▸ Stated goal A: In the Puck.Eval.Grader documentation, what is the other way to implement graders besides modules using the behaviour?
▸ Stated goal B: Continue the Puck.Eval.Grader documentation from the point where it stops.

══ Extracted text ══

Puck.Eval.Grader behaviour (Puck v0.2.11)

Copy Markdown View Source

Behaviour for evaluation graders.

Graders score agent output and trajectory. They can be implemented as modules using this behaviour, or as simple 2-arity functions.

Grader Result

Graders return one of:

  • :pass - The evaluation passed
  • {:fail, reason} - The evaluation failed with a reason string

Using Functions

The simplest way to create a grader is with a function:

grader = fn output, trajectory ->
  if String.contains?(output, "john@example.com") do
    :pass
  else
    {:fail, "Expected email not found"}
  end
end

grader.(output, trajectory)

═══
══ Data extract ══

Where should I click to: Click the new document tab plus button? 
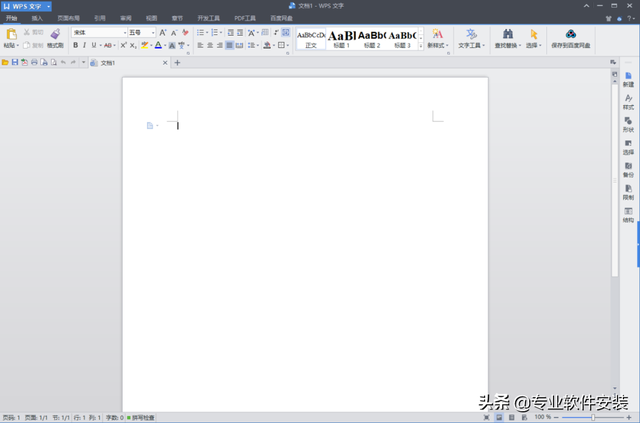pyautogui.click(x=178, y=63)
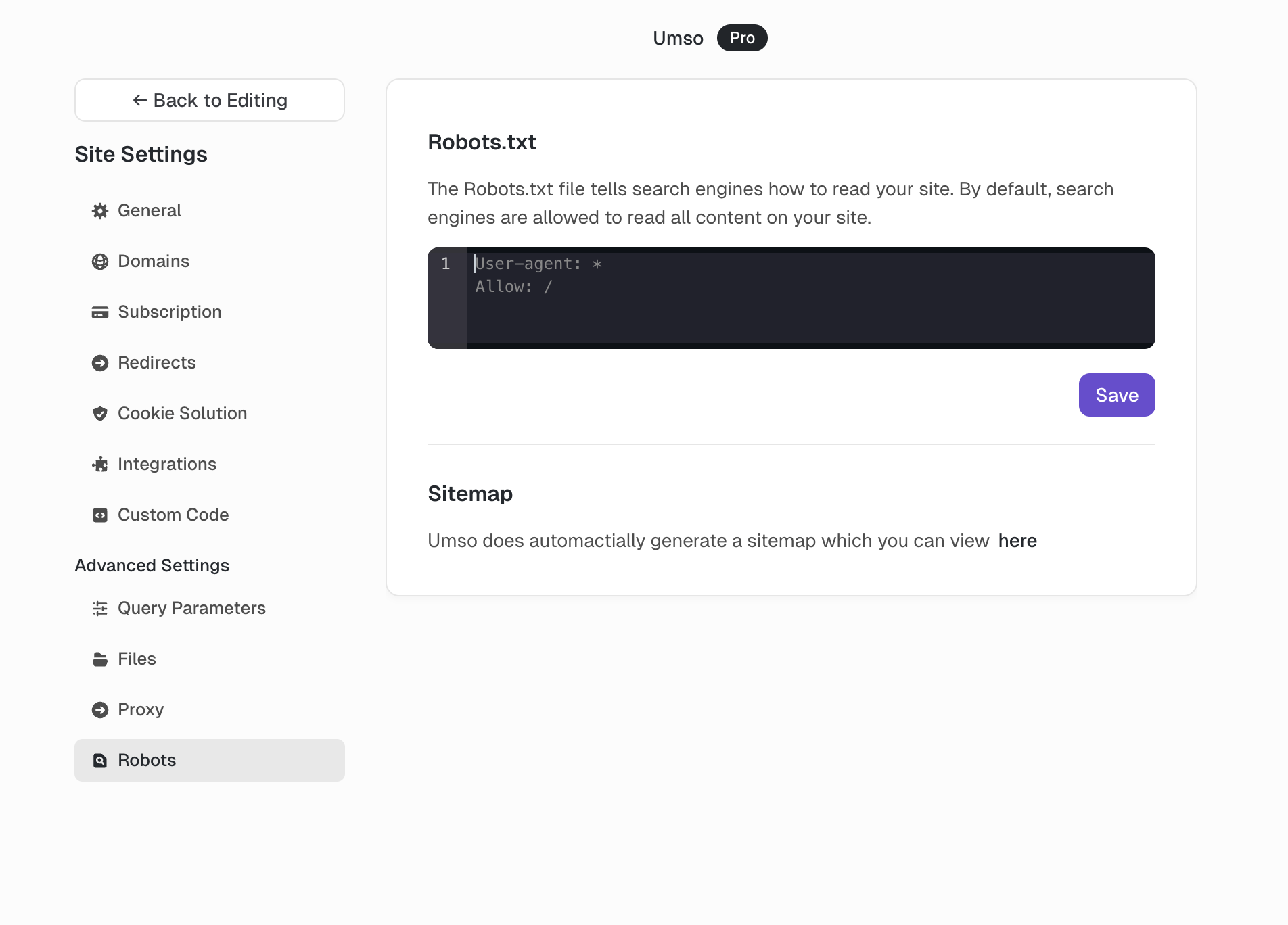1288x925 pixels.
Task: Open the General settings section
Action: point(150,210)
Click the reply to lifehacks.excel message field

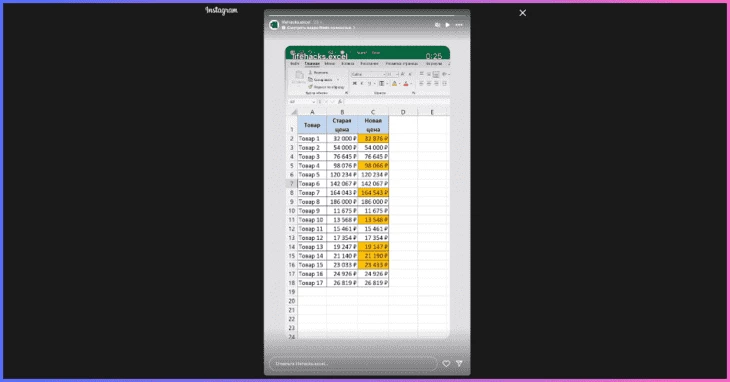pyautogui.click(x=353, y=363)
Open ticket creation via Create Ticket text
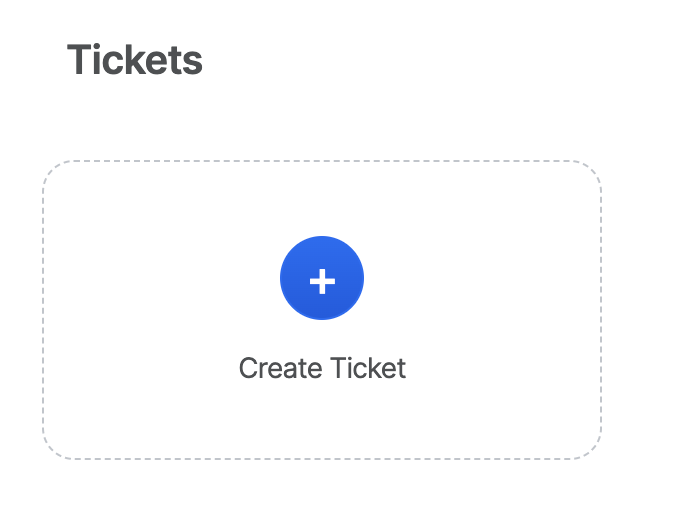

═══

▸ Reply A: As simple 2-arity functions.

▸ Reply B:
Using Modules

For reusable graders, implement this behaviour:

defmodule MyApp.Graders.ContainsEmail do
  @behaviour Puck.Eval.Grader

  @impl true
  def grade(output, _trajectory) do
    if output =~ ~r/[\w.]+@[\w.]+/ do
      :pass
    else
      {:fail, "No email address found in output"}
    end
  end
end

Applying Graders

Use Puck.Eval.Grader.run/3 to run either type of grader:

Grader.run(grader_fn, output, trajectory)
Grader.run(MyApp.Graders.ContainsEmail, output, trajectory)

Summary

Callbacks

Grades the output and trajectory of an agent execution.

Functions

Returns true if the grader result indicates a pass.

Runs a grader on an output and trajectory.

Runs multiple graders and returns all results.

Types

result()

@type result() :: :pass | {:fail, reason :: String.t()}

Callbacks

grade(output, trajectory)

@callback grade(output :: term(), trajectory :: Puck.Eval.Trajectory.t()) :: result()

Grades the output and trajectory of an agent execution.

Returns :pass if the evaluation succeeds, or {:fail, reason} if it fails.

Functions

passed?(arg1)

Returns true if the grader result indicates a pass.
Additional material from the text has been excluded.